» **任务目标**
1 > 列出这篇Locust监控文章的前置条件中要求了解的全部组件,并写明括号里给出的各自用途。
2 > 请接着这篇Locust监控文章的最后一行往下写。

» **正文部分**
********************

本文是站在巨人的肩膀上的一个实践记录,方便不熟悉的同学快速上手,思路实现均来自boomer, 向作者致敬!
前置条件
- 需要对prometheus(数据存储和指标采集),prometheus_client(指标采集的agent),grafana(可视化前端),Locust(发压框架)有一定的了解;
- 搭建一个Prometheus, Grafana的服务器, 安装python的Locust到你的测试环境;
- 在Grafana中添加Prometheus数据源;
Locust相关配置
复制boomer仓库根目录下的prometheus_exporter.py
文件,进行如下修改(非必须,这里是为了减少后面的配置复杂度):
-
locust_init
函数里@environment.web_ui.app.route("/export/prometheus")
改成默认的抓取路径/metrics
; - 单机模式的话注释掉原本
class Dummy
,然后正常编写自己的测试用例;
修改后的文件prometheus_locust.py
:
# coding: utf8
import six
from itertools import chain
from flask import request, Response
from locust import stats as locust_stats, runners as locust_runners
from locust import HttpUser, User, task, events
from prometheus_client import Metric, REGISTRY, exposition
# This locustfile adds an external web endpoint to the locust master, and makes it serve as a prometheus exporter.
# Runs it as a normal locustfile, then points prometheus to it.
# locust -f prometheus_exporter.py --master
# Lots of code taken from [mbolek's locust_exporter](https://github.com/mbolek/locust_exporter), thx mbolek!
class LocustCollector(object):
registry = REGISTRY
def __init__(self, environment, runner):
self.environment = environment
self.runner = runner
def collect(self):
# collect metrics only when locust runner is spawning or running.
runner = self.runner
if runner and runner.state in (locust_runners.STATE_SPAWNING, locust_runners.STATE_RUNNING):
stats = []
for s in chain(locust_stats.sort_stats(runner.stats.entries), [runner.stats.total]):
stats.append({
"method": s.method,
"name": s.name,
"num_requests": s.num_requests,
"num_failures": s.num_failures,
"avg_response_time": s.avg_response_time,
"min_response_time": s.min_response_time or 0,
"max_response_time": s.max_response_time,
"current_rps": s.current_rps,
"median_response_time": s.median_response_time,
"ninetieth_response_time": s.get_response_time_percentile(0.9),
# only total stats can use current_response_time, so sad.

********************

» **素材**

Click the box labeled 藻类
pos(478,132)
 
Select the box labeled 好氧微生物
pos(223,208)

********************

» **书面回答**
1 >
- prometheus:数据存储和指标采集
- prometheus_client:指标采集的agent
- grafana:可视化前端
- Locust:发压框架

2 >
#"current_response_time_percentile_95": s.get_current_response_time_percentile(0.95),
"avg_content_length": s.avg_content_length,
"current_fail_per_sec": s.current_fail_per_sec
})
# perhaps StatsError.parse_error in e.to_dict only works in python slave, take notices!
errors = [e.to_dict() for e in six.itervalues(runner.stats.errors)]
metric = Metric('locust_user_count', 'Swarmed users', 'gauge')
metric.add_sample('locust_user_count', value=runner.user_count, labels={})
yield metric
metric = Metric('locust_errors', 'Locust requests errors', 'gauge')
for err in errors:
metric.add_sample('locust_errors', value=err['occurrences'],
labels={'path': err['name'], 'method': err['method'],
'error': err['error']})
yield metric
is_distributed = isinstance(runner, locust_runners.MasterRunner)
if is_distributed:
metric = Metric('locust_slave_count', 'Locust number of slaves', 'gauge')
metric.add_sample('locust_slave_count', value=len(runner.clients.values()), labels={})
yield metric
metric = Metric('locust_fail_ratio', 'Locust failure ratio', 'gauge')
metric.add_sample('locust_fail_ratio', value=runner.stats.total.fail_ratio, labels={})
yield metric
metric = Metric('locust_state', 'State of the locust swarm', 'gauge')
metric.add_sample('locust_state', value=1, labels={'state': runner.state})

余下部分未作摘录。